Work instruction 1: Please list every land-use category in the text below on Finland's geography, each with its 2018 estimated percentage.
Work instruction 2: Summarize the Finland geography text below in two sentences.

Source document:
★ ★ ★

Share of forest area in total land area, top countries (2021). Finland has the tenth highest percentage of forest cover in the world.

Natural resources:
timber, iron ore, copper, lead, zinc, chromite, nickel, gold, silver, limestone

Land use:

agricultural land: 7.5% (2018 est.)

arable land: 7.4% (2018 est.)

permanent crops: 0% (2018 est.)

permanent pasture: 0.1% (2018 est.)

forest: 72.9% (2018 est.)

other: 19.6% (2018 est.)

Irrigated land:
690 km^{2} (2012)

Total renewable water resources:
110 billion m^{3} (2017 est.)

Freshwater withdrawal (domestic/industrial/agricultural):

municipal: 400 million m^{3} (2017 est.)

industrial: 1.417 billion m^{3} (2017 est.)

agricultural: 50 million m^{3} (2017 est.)

== Environmental concerns ==

Natural hazards:
Cold periods in winter pose a threat to the unprepared.

Environment – current issues:
Air pollution from manufacturing and power plants contributing to acid rain; water pollution from industrial wastes, agricultural chemicals; habitat loss threatens wildlife populations.

★ ★ ★

Stored data:
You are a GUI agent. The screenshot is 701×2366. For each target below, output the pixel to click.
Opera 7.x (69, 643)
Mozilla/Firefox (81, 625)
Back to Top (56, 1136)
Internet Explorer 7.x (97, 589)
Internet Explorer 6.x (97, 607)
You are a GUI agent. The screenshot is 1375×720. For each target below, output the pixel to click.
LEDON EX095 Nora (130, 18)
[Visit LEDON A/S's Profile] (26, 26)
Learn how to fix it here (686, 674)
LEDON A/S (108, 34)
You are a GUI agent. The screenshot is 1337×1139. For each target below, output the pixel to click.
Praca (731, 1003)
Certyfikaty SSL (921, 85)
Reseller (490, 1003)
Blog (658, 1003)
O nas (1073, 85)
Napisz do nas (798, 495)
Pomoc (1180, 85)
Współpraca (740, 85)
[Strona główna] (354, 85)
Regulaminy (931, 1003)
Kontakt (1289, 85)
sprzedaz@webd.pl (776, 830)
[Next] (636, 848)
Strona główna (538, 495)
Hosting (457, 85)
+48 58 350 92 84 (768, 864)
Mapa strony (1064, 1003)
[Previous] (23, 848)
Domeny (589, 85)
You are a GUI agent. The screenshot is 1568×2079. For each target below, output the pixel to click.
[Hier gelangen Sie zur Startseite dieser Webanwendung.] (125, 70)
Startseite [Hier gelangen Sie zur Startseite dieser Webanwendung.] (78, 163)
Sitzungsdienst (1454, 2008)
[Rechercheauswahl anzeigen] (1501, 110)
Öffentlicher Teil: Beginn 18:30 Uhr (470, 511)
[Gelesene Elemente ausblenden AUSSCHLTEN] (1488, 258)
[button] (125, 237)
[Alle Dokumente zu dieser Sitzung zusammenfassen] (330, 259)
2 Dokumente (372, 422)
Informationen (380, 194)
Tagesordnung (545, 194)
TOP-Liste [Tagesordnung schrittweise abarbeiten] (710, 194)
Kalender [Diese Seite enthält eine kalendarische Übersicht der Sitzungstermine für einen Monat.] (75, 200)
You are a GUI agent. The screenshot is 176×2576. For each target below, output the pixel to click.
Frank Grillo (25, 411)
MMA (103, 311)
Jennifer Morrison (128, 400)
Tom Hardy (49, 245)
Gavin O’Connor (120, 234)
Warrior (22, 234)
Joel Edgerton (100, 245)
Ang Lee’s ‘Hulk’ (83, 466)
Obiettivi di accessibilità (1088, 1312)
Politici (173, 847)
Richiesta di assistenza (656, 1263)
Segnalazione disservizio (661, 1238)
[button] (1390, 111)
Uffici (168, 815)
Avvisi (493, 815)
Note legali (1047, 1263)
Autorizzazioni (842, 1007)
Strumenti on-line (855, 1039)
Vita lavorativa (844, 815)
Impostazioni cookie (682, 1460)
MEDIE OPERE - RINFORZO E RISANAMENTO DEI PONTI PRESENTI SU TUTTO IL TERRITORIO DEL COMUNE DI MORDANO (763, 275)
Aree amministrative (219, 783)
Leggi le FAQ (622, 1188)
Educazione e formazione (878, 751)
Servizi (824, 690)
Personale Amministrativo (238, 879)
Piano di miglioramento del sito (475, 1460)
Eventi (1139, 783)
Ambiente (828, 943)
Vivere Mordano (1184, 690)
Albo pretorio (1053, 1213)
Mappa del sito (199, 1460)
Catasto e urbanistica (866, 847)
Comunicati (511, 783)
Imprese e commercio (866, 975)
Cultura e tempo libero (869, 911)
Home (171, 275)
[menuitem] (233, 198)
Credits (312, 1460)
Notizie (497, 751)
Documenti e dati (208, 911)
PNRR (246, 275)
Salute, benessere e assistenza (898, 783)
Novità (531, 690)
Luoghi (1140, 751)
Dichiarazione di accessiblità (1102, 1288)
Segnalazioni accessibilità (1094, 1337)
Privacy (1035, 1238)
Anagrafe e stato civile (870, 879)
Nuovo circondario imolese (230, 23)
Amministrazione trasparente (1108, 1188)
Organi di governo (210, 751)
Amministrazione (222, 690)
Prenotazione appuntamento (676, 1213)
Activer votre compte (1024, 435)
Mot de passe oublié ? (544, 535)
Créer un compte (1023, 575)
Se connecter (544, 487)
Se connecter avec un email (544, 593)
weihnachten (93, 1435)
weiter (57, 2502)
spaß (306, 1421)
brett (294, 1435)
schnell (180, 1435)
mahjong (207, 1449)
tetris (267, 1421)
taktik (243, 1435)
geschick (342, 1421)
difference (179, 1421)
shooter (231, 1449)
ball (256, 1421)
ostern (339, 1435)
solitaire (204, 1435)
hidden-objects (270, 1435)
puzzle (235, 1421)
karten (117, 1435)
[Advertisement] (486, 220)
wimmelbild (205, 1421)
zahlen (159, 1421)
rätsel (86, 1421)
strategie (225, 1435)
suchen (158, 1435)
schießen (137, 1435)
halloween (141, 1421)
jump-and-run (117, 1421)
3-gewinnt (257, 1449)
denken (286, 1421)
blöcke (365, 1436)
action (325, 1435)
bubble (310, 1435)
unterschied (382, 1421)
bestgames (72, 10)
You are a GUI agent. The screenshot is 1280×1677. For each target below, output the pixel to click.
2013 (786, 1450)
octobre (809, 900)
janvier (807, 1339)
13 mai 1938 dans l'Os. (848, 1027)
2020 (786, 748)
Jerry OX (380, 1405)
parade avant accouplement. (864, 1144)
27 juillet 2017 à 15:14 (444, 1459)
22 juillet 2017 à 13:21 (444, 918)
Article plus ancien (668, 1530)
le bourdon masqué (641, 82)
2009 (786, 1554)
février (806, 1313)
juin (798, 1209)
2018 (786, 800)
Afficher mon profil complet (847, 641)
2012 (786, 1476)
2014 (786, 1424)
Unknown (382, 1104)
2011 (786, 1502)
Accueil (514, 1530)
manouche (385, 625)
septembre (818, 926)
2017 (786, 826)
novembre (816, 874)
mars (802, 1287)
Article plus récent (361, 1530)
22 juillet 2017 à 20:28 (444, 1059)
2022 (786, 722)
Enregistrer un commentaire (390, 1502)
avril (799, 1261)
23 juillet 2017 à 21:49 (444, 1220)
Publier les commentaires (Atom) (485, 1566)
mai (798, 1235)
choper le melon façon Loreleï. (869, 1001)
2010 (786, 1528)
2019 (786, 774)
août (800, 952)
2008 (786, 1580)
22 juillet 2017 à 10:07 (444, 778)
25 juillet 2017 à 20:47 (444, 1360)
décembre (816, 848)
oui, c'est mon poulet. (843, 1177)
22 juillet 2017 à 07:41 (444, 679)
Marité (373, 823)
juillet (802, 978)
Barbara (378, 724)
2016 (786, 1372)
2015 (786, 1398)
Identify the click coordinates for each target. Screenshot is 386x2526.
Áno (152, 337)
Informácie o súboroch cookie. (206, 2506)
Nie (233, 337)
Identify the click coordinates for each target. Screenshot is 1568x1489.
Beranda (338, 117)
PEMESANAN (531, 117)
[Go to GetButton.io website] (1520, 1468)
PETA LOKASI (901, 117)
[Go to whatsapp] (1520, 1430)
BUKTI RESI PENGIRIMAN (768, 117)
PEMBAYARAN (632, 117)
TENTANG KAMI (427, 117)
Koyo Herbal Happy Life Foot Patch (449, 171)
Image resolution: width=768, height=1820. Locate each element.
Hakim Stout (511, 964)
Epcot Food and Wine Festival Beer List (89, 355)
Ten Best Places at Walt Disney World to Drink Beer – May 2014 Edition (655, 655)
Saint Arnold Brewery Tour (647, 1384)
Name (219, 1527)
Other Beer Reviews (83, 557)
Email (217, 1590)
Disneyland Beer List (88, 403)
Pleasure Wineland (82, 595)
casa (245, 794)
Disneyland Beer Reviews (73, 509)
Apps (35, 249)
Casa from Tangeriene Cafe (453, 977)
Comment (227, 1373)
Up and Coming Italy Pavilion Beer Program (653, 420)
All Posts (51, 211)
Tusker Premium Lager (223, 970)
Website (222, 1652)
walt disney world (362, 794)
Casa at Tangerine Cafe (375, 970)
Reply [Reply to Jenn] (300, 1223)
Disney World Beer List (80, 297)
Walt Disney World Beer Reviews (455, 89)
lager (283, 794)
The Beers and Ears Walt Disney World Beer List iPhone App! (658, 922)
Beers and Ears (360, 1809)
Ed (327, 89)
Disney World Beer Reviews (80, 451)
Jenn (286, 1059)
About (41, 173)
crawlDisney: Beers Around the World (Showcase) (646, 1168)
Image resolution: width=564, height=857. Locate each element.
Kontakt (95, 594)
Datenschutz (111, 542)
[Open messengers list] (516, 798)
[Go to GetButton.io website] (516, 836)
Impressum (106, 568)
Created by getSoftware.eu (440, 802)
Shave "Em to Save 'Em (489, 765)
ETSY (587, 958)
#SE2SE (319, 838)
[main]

★ ★ ★

Exercise result 1:
agricultural land: 7.5%
arable land: 7.4%
permanent crops: 0%
permanent pasture: 0.1%
forest: 72.9%
other: 19.6%

Exercise result 2: Finland has the tenth highest percentage of forest cover in the world, with forest estimated at 72.9% of land use in 2018 and agricultural land at 7.5%. Its listed environmental concerns are cold winter periods, air pollution from manufacturing and power plants contributing to acid rain, water pollution from industrial wastes and agricultural chemicals, and habitat loss that threatens wildlife populations.